Biden, who is 82, has spent more than 50 years steeped in foreign policy and came into office with established views on key issues, including Russia. Much of the president’s worldview was shaped during the Cold War, when the Soviet Union was a global superpower engaged in a nuclear arms race with the United States, an outlook foreign to many of his younger advisers.
Biden has been dedicated to Ukraine’s defense, expending significant political capital to mobilize tens of billions of dollars of economic and military aid. He has encouraged European countries to do the same, even as the war has rocked the global economy and led to higher gas and heating costs, often framing the conflict as a pivotal battle between authoritarianism and democracy.

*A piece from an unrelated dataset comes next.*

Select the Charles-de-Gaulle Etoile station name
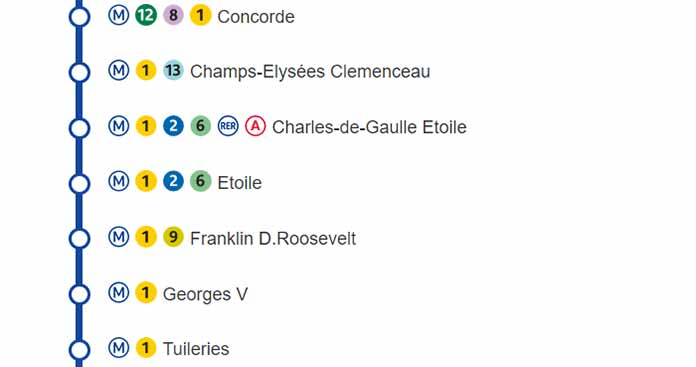 tap(369, 127)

But Biden’s fear of escalation with Russia has also factored heavily into his decisions to limit the weaponry provided to Kyiv. That fear has often been bolstered by U.S. intelligence agencies; analysts concluded that the powerful ATACMS, for example, might goad Putin into a dramatic response, according to two senior administration officials. Biden ultimately allowed ATACMS to be used inside Russia after North Korea sent troops to aid Moscow, hoping to send Pyongyang a message that it risked suffering significant casualties.
It was not the first time he had hesitated to upgrade Kyiv’s firepower. Biden initially hesitated to provide M1 Abrams tanks, concerned that they would be too logistically burdensome for Ukrainian troops. Amid urgent pleas from Ukrainian President Volodymyr Zelensky, Biden ultimately agreed to provide the tanks in January 2023.

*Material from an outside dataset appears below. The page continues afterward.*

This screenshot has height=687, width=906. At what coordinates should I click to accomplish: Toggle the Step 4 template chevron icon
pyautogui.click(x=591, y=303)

Similarly, Biden initially concluded that Ukraine did not need F-16 fighter jets, but in May 2023 the president relented, paving the way for Kyiv to receive the planes, which Zelensky desperately wanted.
Biden’s aides say the president has shown appropriate caution, given the unpalatable risk of a nuclear conflict, and they say his decisions have been driven far more by policy than fear of escalation. The aides downplay the notion that providing the weapons earlier would have significantly affected the course of the war.

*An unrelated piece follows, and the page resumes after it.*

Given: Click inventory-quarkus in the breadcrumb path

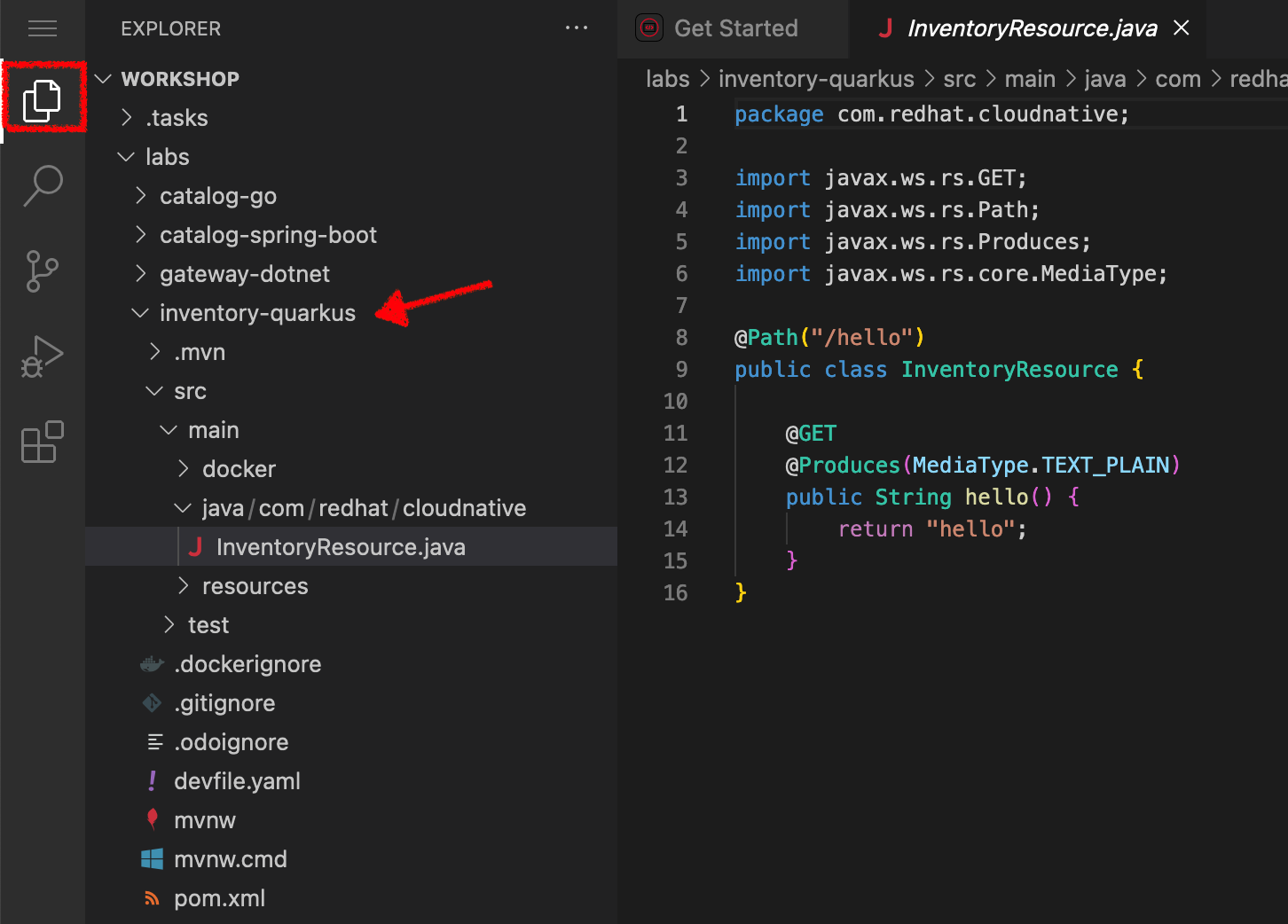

Many European officials disagree strongly, saying the United States has done just enough to let Ukraine keep fighting but not enough to allow it to prevail.
The antipersonnel land mines in particular – simple, low-cost devices that self-destruct or lose battery charge to render them inactive within days or weeks – could have helped Kyiv bolster its defensive lines in a war where Russia has seeded its own lines inside Ukrainian territory with millions of land mines, all but halting Ukrainian advances, these officials said.
“It’s two years too late,” one senior European official said earlier this month about the decision to send the land mines.
Yet even those who disagree with Biden’s decisions say they recognize the pressure he is under to ensure the United States does not become enmeshed in a broader war with a nuclear-armed adversary.
In September 2022, when Ukraine was far exceeding expectations on the battlefield, Washington had intelligence that the Kremlin was contemplating the use of nuclear weapons, according to three people familiar with the situation who spoke on the condition of anonymity to discuss confidential information.
Those intelligence reports were a backdrop for a decision by Biden a few months later to reject a proposal from Secretary of State Antony Blinken and national security adviser Jake Sullivan. In a meeting in the Oval Office, Blinken and Sullivan suggested warning Russia that if it did not stop shooting missiles and drones at civilian targets, the United States would provide Ukraine with ATACMS.
Biden resisted, worried about how Russia would react, and he only relented – partially – nearly a year later, when he agreed to provide Ukraine with medium-range ATACMS in the fall of 2023. The longer-range ATACMS came even later, in the spring of 2024.
Ukrainian leaders have repeatedly complained that America’s habit of saying no when they ask for advanced weapons, only to say yes a few months later, makes the weapons less effective than if they were sent when initially requested. Inside the administration, the Ukrainian requests have often opened divides, with Blinken and the State Department frequently more comfortable granting them than Biden or the Defense Department.
State Department officials have at times said they are confident Putin’s threats are a bluff. The intelligence community, they contend, tends to raise alarms about dire consequences if Ukraine gets more assistance, but then when the aid has actually been provided, those scenarios have failed to materialize.
When Ukrainian leaders requested permission over the summer to use the longer-range ATACMS missiles to strike within Russian territory, State Department officials were quickly on board. But the Pentagon and White House were opposed, partly because of escalatory concerns and partly because the Pentagon worried about Ukraine’s dwindling stock of the advanced missiles, officials said at the time.
At the same time, British officials could not let Ukraine use its Storm Shadow missiles against Russian territory, even though they wanted to, because U.S. components in the British missiles gave the White House a veto – and in any case, they wanted to coordinate with the United States. Biden’s decision to allow Ukraine to use ATACMS inside Russia freed Britain to make the same move.
As part of an effort to “Trump-proof” aid to Ukraine, European and NATO policymakers pushed through aid packages ahead of the U.S. election and moved some coordination of military aid from U.S. hands to a new NATO command. But Trump’s comeback has renewed questions about the ability of European nations to defend Ukraine without American help.
Once taboo, a quiet recognition is spreading among Kyiv’s European backers that peace negotiations may require Ukraine to give up some territory to Russia. They are now contemplating what security guarantees Ukraine might receive in return to deter Russia from future attacks.
Blinken made a one-day visit to NATO headquarters earlier this month, and European officials said he brought one central message: “We’re going to do everything we can to reinforce Ukraine before Trump takes office, and you guys should do the same.”